After a week of touring schools with my daughter and seeing the impact technology is having on education, I couldn't help but be impressed. With iPads, Kindles and the Internet, students of every age are now tackling the most boring of subjects with passion and energy.
It left me exhausted.
I sometimes yearn for slower times and often remember myself as a young, glamorous woman living in Manhattan in the 1970s. Believe it or not, my favorite Saturday night past time was going down to the Barnes and Noble annex on Eighth Street, where I poured over endless books.
I wished all it took to absorb the literature was to lay my hands upon the hard cover. Closing my eyes, I would thrill with the adventures pouring through my veins, the photographs of masters shocking my brain with their clarity of subject matter, explosions of color.
Thank goodness we have not evolved that far, but even in that daydream, there is still the bookstore. Now all of the magic happens on a flat computer screen at our nearest coffeee shop or at home on the couch.
Needing to reboot my soul, I took a trip to my local dark, overcrowded, used book shop. Pushing open the door, a little bell attached to the door rang as I entered. Dust danced lazily in the streaming light from the windows, a testament to the stillness within.
There was only a scant three foot wide aisle to enter into, but 'Oh! The treasures to behold!'
I winded my way to the back of the store, passing piles upon piles, shelves upon shelves, of used books from every era.
The first book I picked up was from the turn of the twentieth century, “Junior Songs” by Hollis Dann, professor of music at Cornell University. The book was filled with the laments of homesick immigrants. There was the Polish National Song, Bedouin Love Song, Song of the Immigrant, Our Native Land, Chief of the Arab Band, The Marseillaise, America the Beautiful. This was no mere music book. This was a history book that told of the time when almost everyone here came from somewhere else, and missed home.
Turning the ragged brown-edged pages, my eyes fixed upon a song called, “You'll Soon Forget Kathleen,” by W. Langston Williams. Here are the verses, and see if your heart doesn't ache with the experiences of your ancestors.
“Oh, Leave not Kathleen, There'll be no one to cherish her, alone in the wide world, unpitied she'll sigh. And scenes that were loveliest when thou were but near her, recall the sad visions of days long gone by.
Oh, leave not the land of your childhood where, joyous pass'd the first days of your youth, where gaily we wandered 'mid valley and wildwood, Oh! Those were the bright days of innocent truth.
Tis vain that you say that you'll never forget me, To the land of the Shamrock you'll ne'er turn more. Far away from your sight, you will cease to regret me. You'll soon forget Kathleen and Erin Go Bragh.”
I felt a tug o' my heartstrings as I remembered my grandmother's wish to return one more time to her Ireland, but she never did.
I perused a few other music books from that era and found the same nostalgia for times gone by; lands left, and new lands found.
As I rounded a turn through the catacomb of books, I was hit by American culture from every decade.
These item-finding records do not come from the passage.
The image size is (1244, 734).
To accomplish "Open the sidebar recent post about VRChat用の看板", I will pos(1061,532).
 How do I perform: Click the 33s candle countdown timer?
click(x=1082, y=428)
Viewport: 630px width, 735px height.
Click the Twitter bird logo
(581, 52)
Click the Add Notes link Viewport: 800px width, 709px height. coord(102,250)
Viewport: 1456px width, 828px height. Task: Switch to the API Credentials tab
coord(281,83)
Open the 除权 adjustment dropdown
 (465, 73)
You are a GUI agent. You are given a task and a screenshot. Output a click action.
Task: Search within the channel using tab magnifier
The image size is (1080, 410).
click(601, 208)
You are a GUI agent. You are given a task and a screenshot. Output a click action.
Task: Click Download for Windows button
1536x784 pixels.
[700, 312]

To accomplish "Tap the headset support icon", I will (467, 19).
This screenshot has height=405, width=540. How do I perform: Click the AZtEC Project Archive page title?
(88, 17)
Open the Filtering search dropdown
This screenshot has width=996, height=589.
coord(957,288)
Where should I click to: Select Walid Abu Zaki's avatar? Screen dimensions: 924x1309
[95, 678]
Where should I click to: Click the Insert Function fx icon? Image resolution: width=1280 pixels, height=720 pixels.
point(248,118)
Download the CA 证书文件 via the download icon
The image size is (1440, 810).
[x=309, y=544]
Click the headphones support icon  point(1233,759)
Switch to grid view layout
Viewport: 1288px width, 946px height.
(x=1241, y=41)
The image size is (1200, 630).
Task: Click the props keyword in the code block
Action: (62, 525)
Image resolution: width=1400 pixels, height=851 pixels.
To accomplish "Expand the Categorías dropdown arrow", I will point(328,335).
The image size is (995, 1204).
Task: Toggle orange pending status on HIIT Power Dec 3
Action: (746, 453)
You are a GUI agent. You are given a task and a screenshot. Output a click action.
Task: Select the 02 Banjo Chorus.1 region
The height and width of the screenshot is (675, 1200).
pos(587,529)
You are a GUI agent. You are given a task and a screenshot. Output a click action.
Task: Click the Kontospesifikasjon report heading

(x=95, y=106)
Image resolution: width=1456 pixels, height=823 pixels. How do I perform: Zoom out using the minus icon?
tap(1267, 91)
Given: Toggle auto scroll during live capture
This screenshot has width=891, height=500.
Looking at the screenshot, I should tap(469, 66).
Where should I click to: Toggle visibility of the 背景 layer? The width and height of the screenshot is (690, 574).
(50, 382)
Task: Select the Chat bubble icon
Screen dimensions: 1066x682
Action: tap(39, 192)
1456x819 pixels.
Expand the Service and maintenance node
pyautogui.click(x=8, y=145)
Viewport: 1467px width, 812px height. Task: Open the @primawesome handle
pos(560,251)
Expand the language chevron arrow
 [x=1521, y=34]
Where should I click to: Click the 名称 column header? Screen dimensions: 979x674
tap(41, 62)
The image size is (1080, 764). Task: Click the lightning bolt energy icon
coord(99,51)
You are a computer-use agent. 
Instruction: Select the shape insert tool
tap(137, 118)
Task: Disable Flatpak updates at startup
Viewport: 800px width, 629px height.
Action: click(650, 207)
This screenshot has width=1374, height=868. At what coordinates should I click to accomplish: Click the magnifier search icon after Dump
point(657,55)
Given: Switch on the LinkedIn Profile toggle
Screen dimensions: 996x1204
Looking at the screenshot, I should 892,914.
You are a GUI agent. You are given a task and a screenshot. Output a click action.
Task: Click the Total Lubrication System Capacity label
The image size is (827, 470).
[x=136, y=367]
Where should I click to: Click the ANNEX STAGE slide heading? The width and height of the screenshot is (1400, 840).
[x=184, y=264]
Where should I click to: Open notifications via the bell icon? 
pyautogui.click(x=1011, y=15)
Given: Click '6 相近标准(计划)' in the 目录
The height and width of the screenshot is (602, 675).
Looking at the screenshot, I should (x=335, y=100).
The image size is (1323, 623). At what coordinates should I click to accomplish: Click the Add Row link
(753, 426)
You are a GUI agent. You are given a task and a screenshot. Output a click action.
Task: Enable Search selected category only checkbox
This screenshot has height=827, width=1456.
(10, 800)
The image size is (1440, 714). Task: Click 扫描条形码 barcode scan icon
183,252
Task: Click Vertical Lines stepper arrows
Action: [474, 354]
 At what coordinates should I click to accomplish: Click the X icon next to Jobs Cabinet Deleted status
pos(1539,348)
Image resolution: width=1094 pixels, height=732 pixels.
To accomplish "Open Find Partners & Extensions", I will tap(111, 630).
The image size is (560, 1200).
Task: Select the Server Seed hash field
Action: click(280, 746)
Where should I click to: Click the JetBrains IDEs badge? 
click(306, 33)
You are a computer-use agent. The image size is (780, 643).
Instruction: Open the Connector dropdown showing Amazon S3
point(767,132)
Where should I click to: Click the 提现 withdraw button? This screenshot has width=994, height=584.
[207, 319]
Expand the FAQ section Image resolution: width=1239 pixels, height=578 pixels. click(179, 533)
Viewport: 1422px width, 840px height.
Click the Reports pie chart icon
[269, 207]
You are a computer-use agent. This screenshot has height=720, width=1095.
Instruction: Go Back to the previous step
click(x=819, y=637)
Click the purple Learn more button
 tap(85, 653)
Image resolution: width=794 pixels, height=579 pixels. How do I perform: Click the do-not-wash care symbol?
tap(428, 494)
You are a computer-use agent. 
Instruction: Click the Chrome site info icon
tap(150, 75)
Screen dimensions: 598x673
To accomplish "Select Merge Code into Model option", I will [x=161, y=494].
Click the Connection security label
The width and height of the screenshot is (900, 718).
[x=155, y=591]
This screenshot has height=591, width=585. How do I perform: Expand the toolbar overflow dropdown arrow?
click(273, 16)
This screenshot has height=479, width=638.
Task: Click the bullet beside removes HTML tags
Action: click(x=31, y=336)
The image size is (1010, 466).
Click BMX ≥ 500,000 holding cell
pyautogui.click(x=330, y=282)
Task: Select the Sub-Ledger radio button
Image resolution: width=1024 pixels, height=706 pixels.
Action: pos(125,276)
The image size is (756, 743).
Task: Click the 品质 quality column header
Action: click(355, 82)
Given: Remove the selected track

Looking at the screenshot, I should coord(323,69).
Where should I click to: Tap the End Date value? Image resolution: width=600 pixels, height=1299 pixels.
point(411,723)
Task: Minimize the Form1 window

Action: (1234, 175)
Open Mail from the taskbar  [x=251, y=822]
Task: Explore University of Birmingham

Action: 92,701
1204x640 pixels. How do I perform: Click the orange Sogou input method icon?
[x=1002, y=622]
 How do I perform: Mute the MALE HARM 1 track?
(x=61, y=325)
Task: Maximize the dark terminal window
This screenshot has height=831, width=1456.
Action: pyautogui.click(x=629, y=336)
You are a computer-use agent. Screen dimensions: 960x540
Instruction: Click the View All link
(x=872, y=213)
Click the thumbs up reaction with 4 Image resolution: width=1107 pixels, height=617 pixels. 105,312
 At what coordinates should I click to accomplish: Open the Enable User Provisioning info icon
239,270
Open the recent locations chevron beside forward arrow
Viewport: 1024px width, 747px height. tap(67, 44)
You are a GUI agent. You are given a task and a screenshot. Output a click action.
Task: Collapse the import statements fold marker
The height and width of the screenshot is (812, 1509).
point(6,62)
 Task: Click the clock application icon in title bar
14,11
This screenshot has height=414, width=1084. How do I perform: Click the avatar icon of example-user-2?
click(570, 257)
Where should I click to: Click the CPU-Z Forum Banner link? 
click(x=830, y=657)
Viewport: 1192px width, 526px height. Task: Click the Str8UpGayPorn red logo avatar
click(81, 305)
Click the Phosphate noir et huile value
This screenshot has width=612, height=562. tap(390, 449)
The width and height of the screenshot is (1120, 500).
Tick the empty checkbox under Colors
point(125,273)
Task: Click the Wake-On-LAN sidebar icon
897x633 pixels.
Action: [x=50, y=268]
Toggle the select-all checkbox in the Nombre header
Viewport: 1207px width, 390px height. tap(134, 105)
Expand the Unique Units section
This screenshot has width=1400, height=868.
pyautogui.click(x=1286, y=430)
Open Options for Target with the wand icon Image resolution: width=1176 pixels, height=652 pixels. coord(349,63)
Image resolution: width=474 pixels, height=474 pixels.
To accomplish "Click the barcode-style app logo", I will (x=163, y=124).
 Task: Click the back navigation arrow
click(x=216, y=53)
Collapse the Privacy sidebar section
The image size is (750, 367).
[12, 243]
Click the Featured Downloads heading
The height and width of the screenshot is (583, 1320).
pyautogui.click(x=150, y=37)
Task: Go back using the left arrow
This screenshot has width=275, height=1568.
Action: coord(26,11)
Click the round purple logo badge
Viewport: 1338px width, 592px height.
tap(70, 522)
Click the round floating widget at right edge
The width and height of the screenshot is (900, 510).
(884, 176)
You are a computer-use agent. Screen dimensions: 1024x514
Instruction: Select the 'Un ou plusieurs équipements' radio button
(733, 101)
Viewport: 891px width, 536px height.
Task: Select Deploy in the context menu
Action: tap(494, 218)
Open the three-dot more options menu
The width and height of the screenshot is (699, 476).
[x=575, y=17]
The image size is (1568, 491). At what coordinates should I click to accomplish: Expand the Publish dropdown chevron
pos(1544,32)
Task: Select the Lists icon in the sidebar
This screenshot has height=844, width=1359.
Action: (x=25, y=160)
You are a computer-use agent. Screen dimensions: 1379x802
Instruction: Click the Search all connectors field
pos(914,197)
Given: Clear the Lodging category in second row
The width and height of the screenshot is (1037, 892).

The old books were like the DNA of our country, holding the recorded memories of every thought, every fad, every religion, science and passing fancy.
One shelf held both Willa Cather's pioneer stories and Jackie Collin's celebration of wealth, stardom and decadence. In just short of 100 years, it is astonishing to see where have we come from, and where we did go.
And now? What books herald our future, because even in a used bookstore, the future exists.
I found it right next to the books of Cather's frontier; novels by Paulo Coelho, author of The Alchemist and the Pilgrimage. Is that the current journey of America? With lands conquered, will the country now look inward, into the frontier of consciousness and spiritual awareness?
The self indulgences of Collin's 1980s are gone with our deflated economy. Now the country celebrates giving back and the power of the group rather than only individualism. The path is unrolling before us and we walk without even realizing it. The books are our maps.
Squeezing through the narrow aisles, I come face to face with How to Make Money, Thinking Positive, Mid Life Crisis, How to be Younger, romance, science fiction, and then, Charles Dickens.
I stop and am hit by the sacredness of the books. Dickens is an almost scriptural account of our culture. Whether we like it or not, it is the stuff we are made of, it is the revelation of our weaknesses and our strengths. We learned about evil from Dickens, and innocence, pure beauty and good.
Almost overwhelmed with the power of the close space, I began to make my way out, when the shopkeeper said, “You can't leave without seeing these.”
Climbing a chair, he reached up to a tall shelf and brought down a stack of dime store novels and pulp fiction, all now priced at close to $100.
With colorful covers of strange creatures and barely dressed damsels in distress, yet another era has been revealed; alive, real in my hands today as it was in someone else's hands 60 years ago.
And therein lies the sadness with which I greet our current path. The world is spinning faster and faster, and I wonder, when this generation gets older, what will they cherish about their past? Could it be that old 1990's Macintosh I keep in my office? I should hold onto it. It may be worth a lot of money someday.